TResNet: High Performance GPU-Dedicated Architecture

Last update: Dec 28, 2022

Related tags

Overview

TResNet: High Performance GPU-Dedicated Architecture

paperV2 | pretrained models

Official PyTorch Implementation

Tal Ridnik, Hussam Lawen, Asaf Noy, Itamar Friedman, Emanuel Ben Baruch, Gilad Sharir
DAMO Academy, Alibaba Group

Abstract

Many deep learning models, developed in recent years, reach higher ImageNet accuracy than ResNet50, with fewer or comparable FLOPS count. While FLOPs are often seen as a proxy for network efficiency, when measuring actual GPU training and inference throughput, vanilla ResNet50 is usually significantly faster than its recent competitors, offering better throughput-accuracy trade-off. In this work, we introduce a series of architecture modifications that aim to boost neural networks' accuracy, while retaining their GPU training and inference efficiency. We first demonstrate and discuss the bottlenecks induced by FLOPs-optimizations. We then suggest alternative designs that better utilize GPU structure and assets. Finally, we introduce a new family of GPU-dedicated models, called TResNet, which achieve better accuracy and efficiency than previous ConvNets. Using a TResNet model, with similar GPU throughput to ResNet50, we reach 80.7% top-1 accuracy on ImageNet. Our TResNet models also transfer well and achieve state-of-the-art accuracy on competitive datasets such as Stanford cars (96.0%), CIFAR-10 (99.0%), CIFAR-100 (91.5%) and Oxford-Flowers (99.1%). They also perform well on multi-label classification and object detection tasks.

29/11/2021 Update - New article released, offering new classification head with state-of-the-art results

Checkout our new project, Ml-Decoder, which presents a unified classification head for multi-label, single-label and zero-shot tasks. Backbones with ML-Decoder reach SOTA results, while also improving speed-accuracy tradeoff.

23/4/2021 Update - ImageNet21K Pretraining

In a new article we released, we share pretrain weights for TResNet models from ImageNet21K training, that dramatically outperfrom standard pretraining.

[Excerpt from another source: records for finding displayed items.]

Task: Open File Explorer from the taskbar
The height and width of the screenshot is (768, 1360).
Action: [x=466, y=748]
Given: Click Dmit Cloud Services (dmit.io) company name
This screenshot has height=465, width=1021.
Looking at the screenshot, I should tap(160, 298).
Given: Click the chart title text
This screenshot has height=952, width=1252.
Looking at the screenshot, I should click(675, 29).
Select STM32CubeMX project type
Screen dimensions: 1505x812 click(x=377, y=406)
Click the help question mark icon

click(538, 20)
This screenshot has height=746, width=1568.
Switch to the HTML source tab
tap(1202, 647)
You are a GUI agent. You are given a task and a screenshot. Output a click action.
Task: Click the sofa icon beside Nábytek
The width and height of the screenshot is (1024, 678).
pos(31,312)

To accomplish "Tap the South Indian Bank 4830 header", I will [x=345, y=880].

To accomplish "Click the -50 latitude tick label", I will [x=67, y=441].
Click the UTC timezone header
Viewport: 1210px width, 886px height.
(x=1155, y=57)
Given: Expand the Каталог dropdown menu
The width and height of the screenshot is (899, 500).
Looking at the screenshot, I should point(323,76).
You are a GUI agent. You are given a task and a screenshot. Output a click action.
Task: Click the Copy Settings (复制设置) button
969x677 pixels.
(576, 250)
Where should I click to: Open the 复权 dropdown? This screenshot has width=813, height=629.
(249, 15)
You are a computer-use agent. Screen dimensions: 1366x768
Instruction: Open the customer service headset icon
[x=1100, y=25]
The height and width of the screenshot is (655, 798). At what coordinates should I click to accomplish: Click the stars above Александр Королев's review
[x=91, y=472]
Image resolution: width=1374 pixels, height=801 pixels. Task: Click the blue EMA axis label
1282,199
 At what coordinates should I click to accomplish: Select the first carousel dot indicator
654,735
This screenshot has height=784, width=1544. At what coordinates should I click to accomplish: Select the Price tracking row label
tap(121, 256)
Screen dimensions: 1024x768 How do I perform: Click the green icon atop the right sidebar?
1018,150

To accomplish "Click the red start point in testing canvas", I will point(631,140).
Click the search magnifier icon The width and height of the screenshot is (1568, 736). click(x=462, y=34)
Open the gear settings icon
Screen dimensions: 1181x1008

TResNet-M model, for example, improves its ImageNet-1K score, from 80.7% to 83.1% ! This kind of improvement is consistently achieved on all downstream tasks.

28/8/2020: V2 of TResNet Article Released

Sotabench Comparisons

Comparative results from sotabench benchamrk, demonstartaing that TReNset models give excellent speed-accuracy tradoff:

11/6/2020: V1 of TResNet Article Released

The main change - In addition to single label SOTA results, we also added top results for multi-label classification and object detection tasks, using TResNet. For example, we set a new SOTA record for MS-COCO multi-label dataset, surpassing the previous top results by more than 2.5% mAP !

Bacbkone	mAP
KSSNet (previous SOTA)	83.7
TResNet-L	86.4

2/6/2020: CVPR-Kaggle competitions

We participated and won top places in two major CVPR-Kaggle competitions:

2nd place in Herbarium 2020 competition, out of 153 teams.
7th place in Plant-Pathology 2020 competition, out of 1317 teams.

TResNet was a vital part of our solution for both competitions, allowing us to work on high resolutions and reach top scores while doing fast and efficient experiments.

Main Article Results

TResNet Models

TResNet models accuracy and GPU throughput on ImageNet, compared to ResNet50. All measurements were done on Nvidia V100 GPU, with mixed precision. All models are trained on input resolution of 224.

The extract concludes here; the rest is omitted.